WRITTEN REQUEST:
From the misc recipes page below, extract the passage from "return vars(self)[name]" up to and including "lazy = LazyLinear(out_features=1)".

PAGE EXTRACT:
🗂️ Misc recipes#

[1]:
!pip install sepes

This section introduces some miscellaneous recipes that are not covered in the previous sections.

[1] Lazy layers.#

In this example, a Linear layer with a weight parameter based on the shape of the input will be created. Since this requires parameter creation (i.e., weight) after instance initialization, we will use value_and_tree to create a new instance with the added parameter.

[2]:
import sepes as sp
from typing import Any
import jax
import jax.numpy as jnp


class LazyLinear(sp.TreeClass):
    def __init__(self, out_features: int):
        self.out_features = out_features

    def param(self, name: str, value: Any):
        # return the value if it exists, otherwise set it and return it
        if name not in vars(self):
            setattr(self, name, value)
        return vars(self)[name]

    def __call__(self, input: jax.Array) -> jax.Array:
        weight = self.param("weight", jnp.ones((self.out_features, input.shape[-1])))
        bias = self.param("bias", jnp.zeros((self.out_features,)))
        return input @ weight.T + bias


input = jnp.ones([10, 1])

lazy = LazyLinear(out_features=1)

print(f"Layer before param is set:\t{lazy}")

# `value_and_tree` executes any mutating method in a functional way
_, material = sp.value_and_tree(lambda layer: layer(input))(lazy)

print(f"Layer after param is set:\t{material}")
# subsequent calls will not set the parameters again
material(input)
Layer before param is set:      LazyLinear(out_features=1)
Layer after param is set:       LazyLinear(out_features=1, weight=[[1.]], bias=[0.])
[2]:
Array([[1.],
       [1.],
       [1.],
       [1.],
       [1.],
       [1.],
       [1.],
       [1.],
       [1.],
       [1.]], dtype=float32)

[3] Regularization#

The following code showcase how to use at functionality to select some leaves of a model based on boolean mask or/and name condition to apply some weight regualrization on them. For example using .at[...] functionality the following can be achieved concisely:

Boolean-based mask#

The entries of the arrays or leaves are selected based on a tree of the same structure but with boolean (True/False) leave. The True leaf points to place where the operation can be done, while False leaf is indicating that this leaf should not be touched.

[6]:
import sepes as sp
import jax.numpy as jnp
import jax


class Net(sp.TreeClass):
    def __init__(self):
        self.weight = jnp.array([-1, -2, -3, 1, 2, 3])
        self.bias = jnp.array([-1, 1])


def negative_entries_l2_loss(net: Net):
    return (
        # select all positive array entries
        net.at[jax.tree_map(lambda x: x > 0, net)]
        # set them to zero to exclude their loss
        .set(0)
        # select all leaves
        .at[...]
        # finally reduce with l2 loss
        .reduce(lambda x, y: x + jnp.mean(y**2), initializer=0)
    )


net = Net()
print(negative_entries_l2_loss(net))
2.8333335

Name-based mask#

In this step, the mask is based on the path of the leaf.

DATA SECTION:
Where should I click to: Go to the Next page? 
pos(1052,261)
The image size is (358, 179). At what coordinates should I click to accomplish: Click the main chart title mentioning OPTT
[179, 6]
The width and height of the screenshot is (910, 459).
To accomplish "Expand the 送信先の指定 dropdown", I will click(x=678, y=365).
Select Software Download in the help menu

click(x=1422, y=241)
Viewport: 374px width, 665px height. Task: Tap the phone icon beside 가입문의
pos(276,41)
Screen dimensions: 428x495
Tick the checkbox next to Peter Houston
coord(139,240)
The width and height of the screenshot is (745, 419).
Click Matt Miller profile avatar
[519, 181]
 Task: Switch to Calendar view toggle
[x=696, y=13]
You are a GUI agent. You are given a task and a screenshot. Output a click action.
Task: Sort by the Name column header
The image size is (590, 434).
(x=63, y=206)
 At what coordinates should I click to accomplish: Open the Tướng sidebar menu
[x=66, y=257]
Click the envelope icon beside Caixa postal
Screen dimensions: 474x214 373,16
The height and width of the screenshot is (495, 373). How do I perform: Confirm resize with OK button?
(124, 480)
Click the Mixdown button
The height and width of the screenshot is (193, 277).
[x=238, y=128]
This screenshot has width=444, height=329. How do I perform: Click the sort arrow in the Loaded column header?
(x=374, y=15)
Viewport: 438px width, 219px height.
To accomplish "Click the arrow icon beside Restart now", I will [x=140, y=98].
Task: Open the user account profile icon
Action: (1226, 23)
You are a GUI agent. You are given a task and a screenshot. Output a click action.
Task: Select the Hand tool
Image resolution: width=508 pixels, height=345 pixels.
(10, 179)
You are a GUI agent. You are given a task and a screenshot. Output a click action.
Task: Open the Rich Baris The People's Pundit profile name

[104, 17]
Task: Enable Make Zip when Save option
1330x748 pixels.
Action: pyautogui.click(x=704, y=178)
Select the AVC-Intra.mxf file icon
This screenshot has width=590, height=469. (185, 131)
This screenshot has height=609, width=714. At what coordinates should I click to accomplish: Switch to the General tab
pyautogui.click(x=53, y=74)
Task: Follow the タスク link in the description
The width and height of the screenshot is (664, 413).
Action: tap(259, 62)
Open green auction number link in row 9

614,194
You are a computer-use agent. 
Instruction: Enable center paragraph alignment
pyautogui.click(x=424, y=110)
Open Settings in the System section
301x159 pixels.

ANSWER BELOW:
return vars(self)[name]

    def __call__(self, input: jax.Array) -> jax.Array:
        weight = self.param("weight", jnp.ones((self.out_features, input.shape[-1])))
        bias = self.param("bias", jnp.zeros((self.out_features,)))
        return input @ weight.T + bias


input = jnp.ones([10, 1])

lazy = LazyLinear(out_features=1)